● **Text block**
Relators argue that the timing of these notes is not sufficient to render them immune from discovery, because they “incorporate the subject-matter of the investigation” and therefore fall within the scope of defendants’ waiver as to the 2010-11 Audit. Joint Ltr. at 3. Alternatively, relators argue that since attorney Strauss will be a fact witness as to (among other things) the Audit, her post-litigation notes are subject to disclosure “to the extent that they touch upon the subject-matter of her testimony or are used to refresh her recollection.” Id.
Relators are correct only to the extent that if defendants use Strauss’s notes — or any other privileged documents — to refresh her recollection for the purpose of testimony, they may no longer withhold those documents from discovery. See Fed.R.Evid. 612; Thomas v. Euro RSCG Life, 264 F.R.D. 120, 122 (S.D.N.Y.2010) (notes were presumptively privileged, but “plain*394tiff waived that privilege when she relied on-the notes in connection with her deposition testimony”).4
Absent a new waiver, however, the fact that the 2013 notes may “incorporate” or “touch on” the subject-matter of the 2010-11 Audit does not render them discoverable. As noted above, the waiver extends to documents “created as part of and in furtherance of’ that Audit. Koumoulis, 295 F.R.D. at 41; Angelone, 2011 WL 4473534, at *2. Thus, documents that “underlie” the Audit, or that Mount Sinai “considered, prepared, reviewed, or relied on” in creating the Audit, Angelone, at *3, cannot be withheld as privileged. But the converse is not true. That is, the fact that Strauss may have “considered” or “reviewed” the subject-matter of the Audit (or the Audit itself) in preparing litigation-related notes two and a half years later does not strip those notes of the protections of the attorney-client privilege or the work product doctrine if otherwise applicable. See Koumoulis, 295 F.R.D. at 41 (waiver concerning pre-litigation internal investigation did not extend to later “EEOC charges or future litigation”); A'tv-gelone, at *3 (waiver concerning pre-litigation internal investigation did not extend to documents created after the internal report was issued); Asberry, 2009 WL 3073360, at *2 (“there is no justification for Plaintiff to look at the litigation communications, which occurred after her June 2007 termination and after her July 2007 filing of the charge of discrimination”).5 Indeed, the rule that relators seemingly endorse, taken to its logical conclusion, would eviscerate both the privilege and the doctrine forever — even for litigation counsel — once privilege has been waived with respect to a pre-litigation investigation or report concerning the subject of the lawsuit.6
Items No, 180, 241, 261, 361, and 362 on defendant’s privilege log do not fall within the scope of the waiver concerning the Audit and need not be produced. By the same token, during Strauss’s deposition, defendants may continue to assert the attorney-client privilege aiid/or the work product doctrine with respect to Strauss’s otherwise-privileged communications, notes, and other documents reflecting her work in anticipation or defense of the present litigation.

● **Short exercise 1**
Copy the part of the entries that opens with the line containing "You are a computer-use" and runs through the end of the entries, both ends included, and leave the pictures out of your answer.

● **Given records**
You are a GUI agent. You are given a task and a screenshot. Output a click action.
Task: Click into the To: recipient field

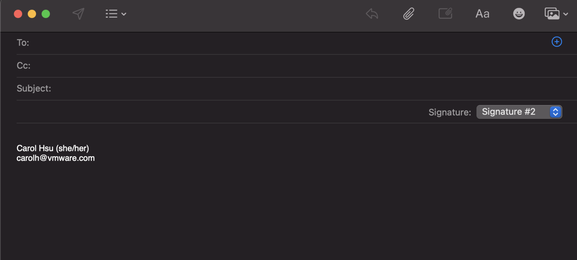(282, 43)
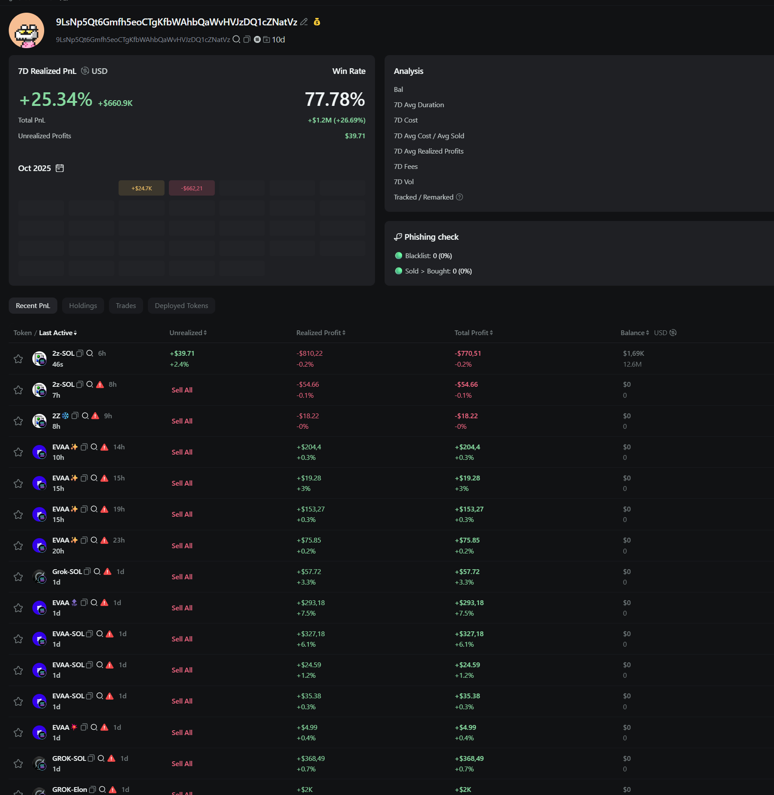774x795 pixels.
Task: Sort by Realized Profit column
Action: (x=321, y=333)
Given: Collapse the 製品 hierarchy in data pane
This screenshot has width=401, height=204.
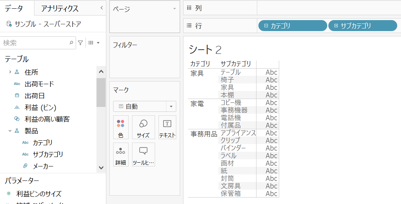Looking at the screenshot, I should click(10, 131).
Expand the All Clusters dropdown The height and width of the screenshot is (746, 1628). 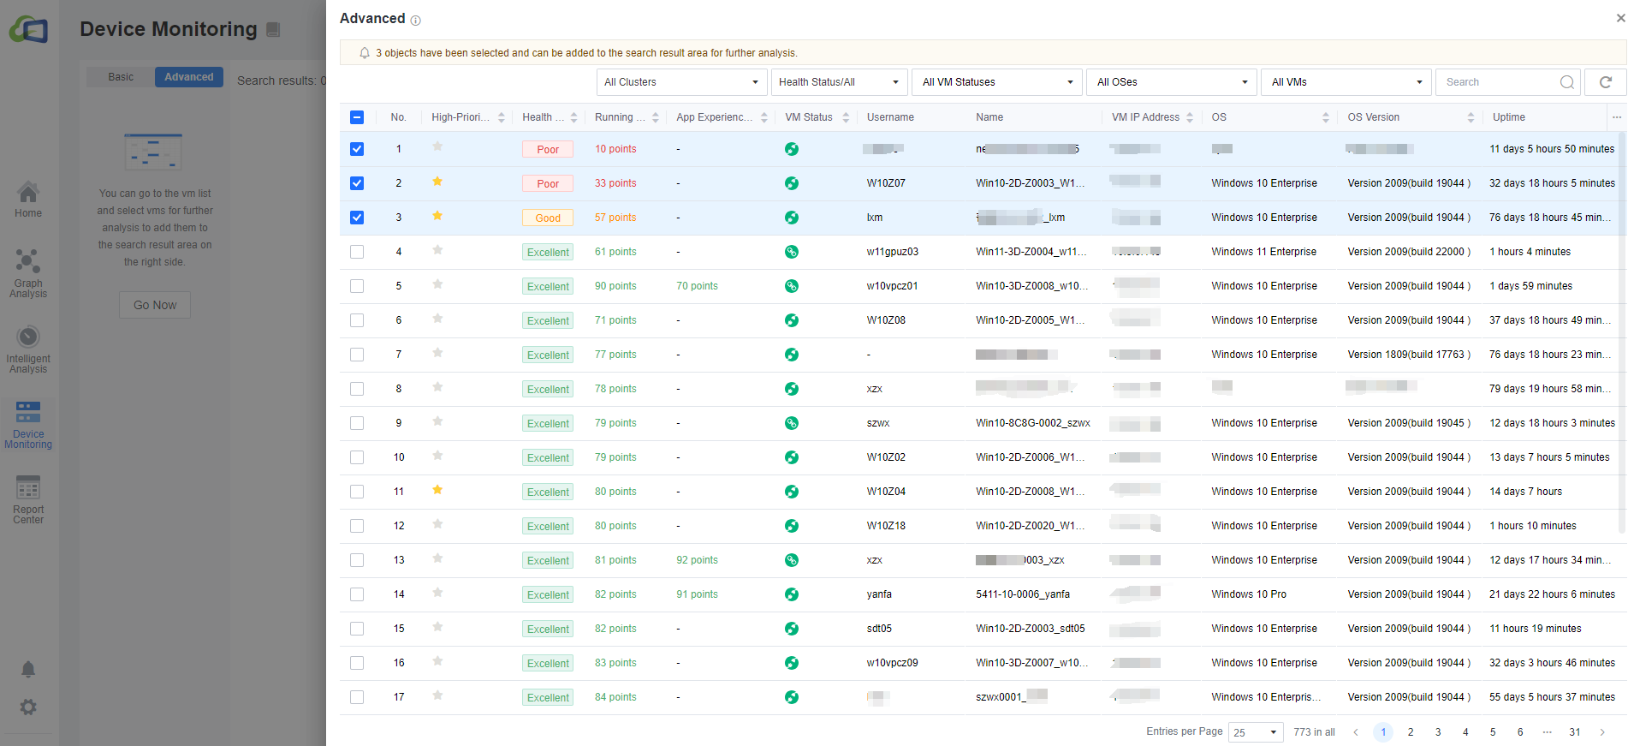tap(680, 82)
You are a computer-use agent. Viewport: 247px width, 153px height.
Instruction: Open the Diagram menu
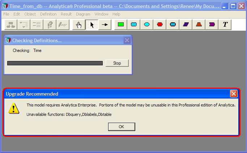[83, 14]
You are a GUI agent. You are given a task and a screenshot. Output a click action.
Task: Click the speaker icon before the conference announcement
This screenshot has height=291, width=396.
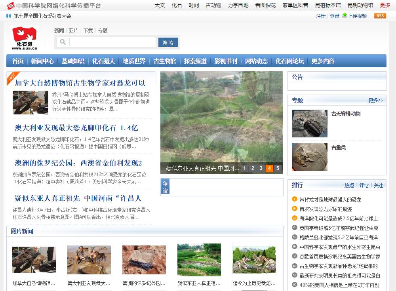8,16
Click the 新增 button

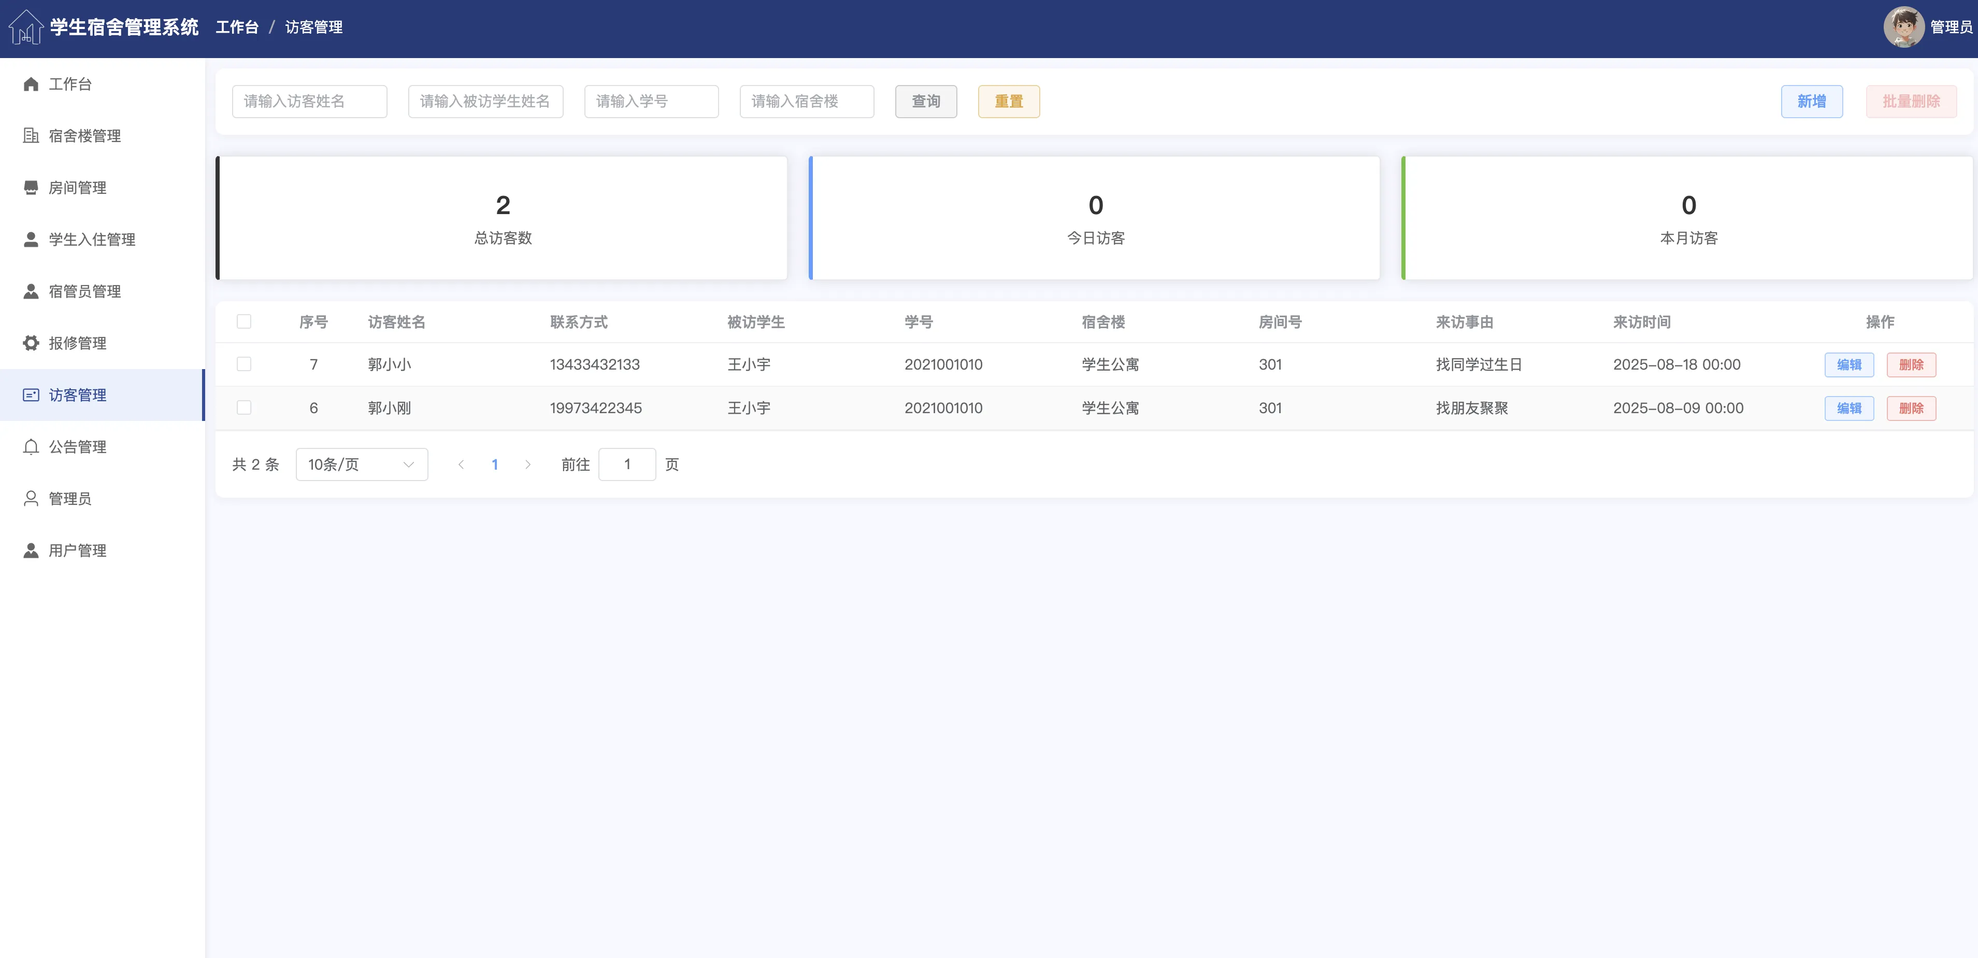tap(1811, 101)
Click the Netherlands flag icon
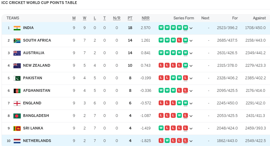 point(17,141)
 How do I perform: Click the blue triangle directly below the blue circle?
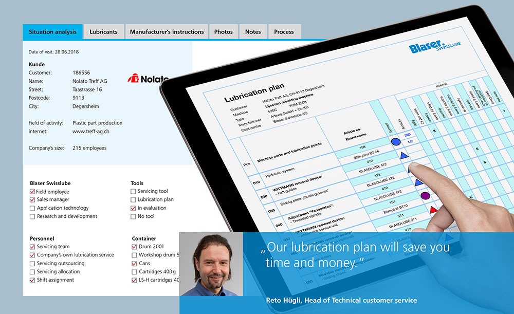404,155
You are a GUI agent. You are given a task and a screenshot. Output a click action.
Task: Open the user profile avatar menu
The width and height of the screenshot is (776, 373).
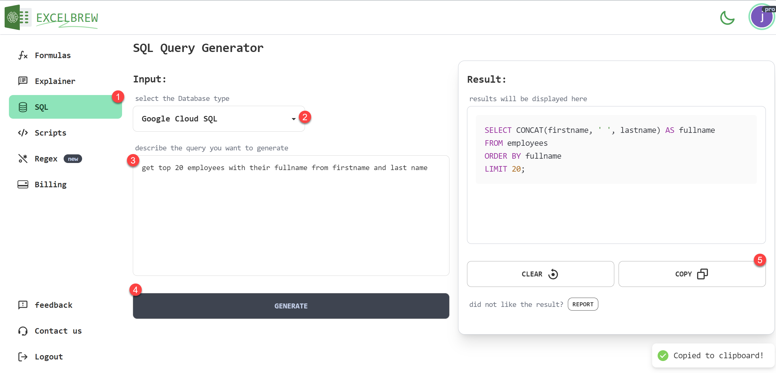761,17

● **Short exercise 2**
Using the court ruling on Strauss's notes, say whether each statement agrees with it, answering yes or no and quoting the words that decide it: (a) Relators say Strauss will be a fact witness regarding the Audit. (b) Defendants must produce the listed items from their privilege log. (c) The notes at issue were prepared two and a half years after the Audit.

● **Problem solution 1**
You are a computer-use agent. Viewport: 247px width, 153px height.
Instruction: Open the Diagram menu
[83, 14]
You are a GUI agent. You are given a task and a screenshot. Output a click action.
Task: Click the speaker icon before the conference announcement
This screenshot has height=291, width=396.
8,16
Click the 新增 button

tap(1811, 101)
Click the Netherlands flag icon
 point(17,141)
 How do I perform: Click the blue triangle directly below the blue circle?
404,155
You are a GUI agent. You are given a task and a screenshot. Output a click action.
Task: Open the user profile avatar menu
The width and height of the screenshot is (776, 373).
761,17

● **Problem solution 2**
(a) Yes: "attorney Strauss will be a fact witness as to (among other things) the Audit"
(b) No: "do not fall within the scope of the waiver concerning the Audit and need not be produced"
(c) Yes: "in preparing litigation-related notes two and a half years later"